== Goal ==
Reproduce every one of the rows below verbatim, leaving each line unchanged.

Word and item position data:
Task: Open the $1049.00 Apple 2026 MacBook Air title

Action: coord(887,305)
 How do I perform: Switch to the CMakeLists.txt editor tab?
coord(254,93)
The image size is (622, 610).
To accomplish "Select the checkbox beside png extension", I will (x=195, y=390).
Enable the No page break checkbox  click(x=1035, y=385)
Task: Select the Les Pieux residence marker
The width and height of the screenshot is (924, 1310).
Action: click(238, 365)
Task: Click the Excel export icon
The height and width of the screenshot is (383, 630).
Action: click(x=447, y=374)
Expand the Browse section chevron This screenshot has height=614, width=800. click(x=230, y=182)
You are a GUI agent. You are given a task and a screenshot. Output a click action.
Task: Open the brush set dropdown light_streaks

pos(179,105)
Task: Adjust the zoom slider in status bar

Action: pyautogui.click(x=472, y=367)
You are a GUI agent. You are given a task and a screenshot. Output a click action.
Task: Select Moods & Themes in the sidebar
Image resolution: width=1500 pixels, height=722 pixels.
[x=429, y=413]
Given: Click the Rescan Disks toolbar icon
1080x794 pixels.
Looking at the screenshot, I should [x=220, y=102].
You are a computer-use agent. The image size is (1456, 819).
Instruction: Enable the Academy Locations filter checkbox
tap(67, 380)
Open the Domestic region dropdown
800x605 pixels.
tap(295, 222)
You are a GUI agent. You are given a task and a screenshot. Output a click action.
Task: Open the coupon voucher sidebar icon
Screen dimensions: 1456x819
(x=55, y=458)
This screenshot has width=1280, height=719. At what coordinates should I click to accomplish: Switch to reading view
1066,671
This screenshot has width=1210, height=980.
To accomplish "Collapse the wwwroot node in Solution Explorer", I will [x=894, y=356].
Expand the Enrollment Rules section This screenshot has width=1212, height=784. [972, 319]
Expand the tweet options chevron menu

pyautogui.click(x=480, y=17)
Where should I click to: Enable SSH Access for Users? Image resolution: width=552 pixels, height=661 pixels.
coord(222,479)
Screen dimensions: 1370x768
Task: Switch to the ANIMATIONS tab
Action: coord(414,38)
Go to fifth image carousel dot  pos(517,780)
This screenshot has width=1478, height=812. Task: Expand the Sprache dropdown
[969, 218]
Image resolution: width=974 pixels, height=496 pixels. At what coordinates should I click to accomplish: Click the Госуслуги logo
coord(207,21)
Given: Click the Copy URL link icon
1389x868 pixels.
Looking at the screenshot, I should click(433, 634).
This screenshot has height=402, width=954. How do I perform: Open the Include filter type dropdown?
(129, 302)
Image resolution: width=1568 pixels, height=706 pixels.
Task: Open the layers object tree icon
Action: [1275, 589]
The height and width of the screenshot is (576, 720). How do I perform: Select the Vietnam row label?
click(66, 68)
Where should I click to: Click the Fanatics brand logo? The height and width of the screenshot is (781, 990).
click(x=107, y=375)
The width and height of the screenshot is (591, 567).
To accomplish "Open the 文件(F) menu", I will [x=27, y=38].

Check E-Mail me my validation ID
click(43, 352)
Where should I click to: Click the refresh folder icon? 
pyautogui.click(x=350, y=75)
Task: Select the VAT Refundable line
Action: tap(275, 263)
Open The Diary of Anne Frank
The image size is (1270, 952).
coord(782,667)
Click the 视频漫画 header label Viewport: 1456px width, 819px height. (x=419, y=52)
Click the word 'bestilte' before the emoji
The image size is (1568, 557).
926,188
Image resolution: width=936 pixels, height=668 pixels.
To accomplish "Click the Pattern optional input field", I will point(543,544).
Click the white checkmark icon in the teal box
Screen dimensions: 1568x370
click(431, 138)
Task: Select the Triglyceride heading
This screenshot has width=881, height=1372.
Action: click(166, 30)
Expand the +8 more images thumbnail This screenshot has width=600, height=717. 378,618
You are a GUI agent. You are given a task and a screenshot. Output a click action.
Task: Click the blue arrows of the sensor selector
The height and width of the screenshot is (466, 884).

== Answer for this exercise ==
Task: Open the $1049.00 Apple 2026 MacBook Air title

Action: coord(887,305)
 How do I perform: Switch to the CMakeLists.txt editor tab?
coord(254,93)
The image size is (622, 610).
To accomplish "Select the checkbox beside png extension", I will (x=195, y=390).
Enable the No page break checkbox  click(x=1035, y=385)
Task: Select the Les Pieux residence marker
The width and height of the screenshot is (924, 1310).
Action: click(238, 365)
Task: Click the Excel export icon
The height and width of the screenshot is (383, 630).
Action: click(x=447, y=374)
Expand the Browse section chevron This screenshot has height=614, width=800. click(x=230, y=182)
You are a GUI agent. You are given a task and a screenshot. Output a click action.
Task: Open the brush set dropdown light_streaks

pos(179,105)
Task: Adjust the zoom slider in status bar

Action: pyautogui.click(x=472, y=367)
You are a GUI agent. You are given a task and a screenshot. Output a click action.
Task: Select Moods & Themes in the sidebar
Image resolution: width=1500 pixels, height=722 pixels.
[x=429, y=413]
Given: Click the Rescan Disks toolbar icon
1080x794 pixels.
Looking at the screenshot, I should [x=220, y=102].
You are a computer-use agent. The image size is (1456, 819).
Instruction: Enable the Academy Locations filter checkbox
tap(67, 380)
Open the Domestic region dropdown
800x605 pixels.
tap(295, 222)
You are a GUI agent. You are given a task and a screenshot. Output a click action.
Task: Open the coupon voucher sidebar icon
Screen dimensions: 1456x819
(x=55, y=458)
This screenshot has width=1280, height=719. At what coordinates should I click to accomplish: Switch to reading view
1066,671
This screenshot has width=1210, height=980.
To accomplish "Collapse the wwwroot node in Solution Explorer", I will [x=894, y=356].
Expand the Enrollment Rules section This screenshot has width=1212, height=784. [972, 319]
Expand the tweet options chevron menu

pyautogui.click(x=480, y=17)
Where should I click to: Enable SSH Access for Users? Image resolution: width=552 pixels, height=661 pixels.
coord(222,479)
Screen dimensions: 1370x768
Task: Switch to the ANIMATIONS tab
Action: coord(414,38)
Go to fifth image carousel dot  pos(517,780)
This screenshot has width=1478, height=812. Task: Expand the Sprache dropdown
[969, 218]
Image resolution: width=974 pixels, height=496 pixels. At what coordinates should I click to accomplish: Click the Госуслуги logo
coord(207,21)
Given: Click the Copy URL link icon
1389x868 pixels.
Looking at the screenshot, I should click(433, 634).
This screenshot has height=402, width=954. How do I perform: Open the Include filter type dropdown?
(129, 302)
Image resolution: width=1568 pixels, height=706 pixels.
Task: Open the layers object tree icon
Action: [1275, 589]
The height and width of the screenshot is (576, 720). How do I perform: Select the Vietnam row label?
click(66, 68)
Where should I click to: Click the Fanatics brand logo? The height and width of the screenshot is (781, 990).
click(x=107, y=375)
The width and height of the screenshot is (591, 567).
To accomplish "Open the 文件(F) menu", I will [x=27, y=38].

Check E-Mail me my validation ID
click(43, 352)
Where should I click to: Click the refresh folder icon? 
pyautogui.click(x=350, y=75)
Task: Select the VAT Refundable line
Action: tap(275, 263)
Open The Diary of Anne Frank
The image size is (1270, 952).
coord(782,667)
Click the 视频漫画 header label Viewport: 1456px width, 819px height. (x=419, y=52)
Click the word 'bestilte' before the emoji
The image size is (1568, 557).
926,188
Image resolution: width=936 pixels, height=668 pixels.
To accomplish "Click the Pattern optional input field", I will point(543,544).
Click the white checkmark icon in the teal box
Screen dimensions: 1568x370
click(431, 138)
Task: Select the Triglyceride heading
This screenshot has width=881, height=1372.
Action: click(166, 30)
Expand the +8 more images thumbnail This screenshot has width=600, height=717. 378,618
You are a GUI agent. You are given a task and a screenshot. Output a click action.
Task: Click the blue arrows of the sensor selector
The height and width of the screenshot is (466, 884).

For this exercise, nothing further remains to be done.